[[ Provided entries open ]]

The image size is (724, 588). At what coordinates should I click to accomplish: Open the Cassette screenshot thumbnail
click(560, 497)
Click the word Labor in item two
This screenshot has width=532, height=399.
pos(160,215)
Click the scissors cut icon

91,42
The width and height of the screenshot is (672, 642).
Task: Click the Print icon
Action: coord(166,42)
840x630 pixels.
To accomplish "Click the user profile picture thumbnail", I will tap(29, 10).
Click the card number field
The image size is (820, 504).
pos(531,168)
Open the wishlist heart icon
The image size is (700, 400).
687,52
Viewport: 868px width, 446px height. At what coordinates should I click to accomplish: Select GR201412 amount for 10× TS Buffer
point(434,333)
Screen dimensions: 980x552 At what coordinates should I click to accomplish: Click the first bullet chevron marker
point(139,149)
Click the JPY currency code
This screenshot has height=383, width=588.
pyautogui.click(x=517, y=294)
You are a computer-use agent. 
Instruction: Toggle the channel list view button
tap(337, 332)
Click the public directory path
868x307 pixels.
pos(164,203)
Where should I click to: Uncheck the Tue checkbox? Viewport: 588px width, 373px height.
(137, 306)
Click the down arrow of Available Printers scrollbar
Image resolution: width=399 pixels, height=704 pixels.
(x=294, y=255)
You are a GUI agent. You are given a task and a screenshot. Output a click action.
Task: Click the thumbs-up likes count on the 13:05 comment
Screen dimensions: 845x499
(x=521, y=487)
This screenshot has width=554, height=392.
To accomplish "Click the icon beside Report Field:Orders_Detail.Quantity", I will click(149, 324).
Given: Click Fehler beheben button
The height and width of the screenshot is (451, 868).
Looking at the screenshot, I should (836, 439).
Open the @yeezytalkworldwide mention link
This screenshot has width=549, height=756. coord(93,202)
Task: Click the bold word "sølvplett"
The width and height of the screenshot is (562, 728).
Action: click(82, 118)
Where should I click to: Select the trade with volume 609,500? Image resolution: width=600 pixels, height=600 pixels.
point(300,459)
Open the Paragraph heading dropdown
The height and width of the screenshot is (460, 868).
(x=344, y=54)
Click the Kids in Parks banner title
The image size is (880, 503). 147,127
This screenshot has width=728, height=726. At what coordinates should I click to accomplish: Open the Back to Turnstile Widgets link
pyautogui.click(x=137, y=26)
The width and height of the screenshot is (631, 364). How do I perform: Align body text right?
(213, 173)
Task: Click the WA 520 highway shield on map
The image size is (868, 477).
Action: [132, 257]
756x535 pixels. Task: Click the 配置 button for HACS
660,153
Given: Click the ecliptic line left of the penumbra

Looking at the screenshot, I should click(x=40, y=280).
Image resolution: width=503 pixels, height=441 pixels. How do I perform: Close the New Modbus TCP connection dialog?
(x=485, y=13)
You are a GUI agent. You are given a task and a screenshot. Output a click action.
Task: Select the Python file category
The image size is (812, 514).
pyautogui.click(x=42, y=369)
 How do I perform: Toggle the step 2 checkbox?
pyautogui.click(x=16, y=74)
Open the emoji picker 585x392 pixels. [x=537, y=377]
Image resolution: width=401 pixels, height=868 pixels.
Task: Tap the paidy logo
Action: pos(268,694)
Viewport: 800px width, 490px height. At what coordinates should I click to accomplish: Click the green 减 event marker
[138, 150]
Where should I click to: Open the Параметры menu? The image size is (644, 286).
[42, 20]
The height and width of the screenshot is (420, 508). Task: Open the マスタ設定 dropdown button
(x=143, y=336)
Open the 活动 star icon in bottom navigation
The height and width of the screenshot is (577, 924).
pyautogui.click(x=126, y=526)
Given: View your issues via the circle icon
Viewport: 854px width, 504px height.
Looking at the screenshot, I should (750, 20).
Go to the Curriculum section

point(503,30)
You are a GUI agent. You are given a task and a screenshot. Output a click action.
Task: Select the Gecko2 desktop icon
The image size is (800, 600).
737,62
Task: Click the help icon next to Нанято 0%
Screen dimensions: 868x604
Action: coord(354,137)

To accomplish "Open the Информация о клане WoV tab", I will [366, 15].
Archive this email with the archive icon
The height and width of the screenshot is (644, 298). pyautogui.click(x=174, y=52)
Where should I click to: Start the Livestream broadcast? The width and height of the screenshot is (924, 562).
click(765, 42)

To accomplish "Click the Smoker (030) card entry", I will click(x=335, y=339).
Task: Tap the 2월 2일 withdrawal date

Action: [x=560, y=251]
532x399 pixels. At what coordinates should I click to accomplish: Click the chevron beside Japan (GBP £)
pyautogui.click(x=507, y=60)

[[ Provided entries closed ]]

→ **What you are asked to do**
Tell how many lines in the data hold the string "word", giving the number by itself.

→ **Problem solution**
2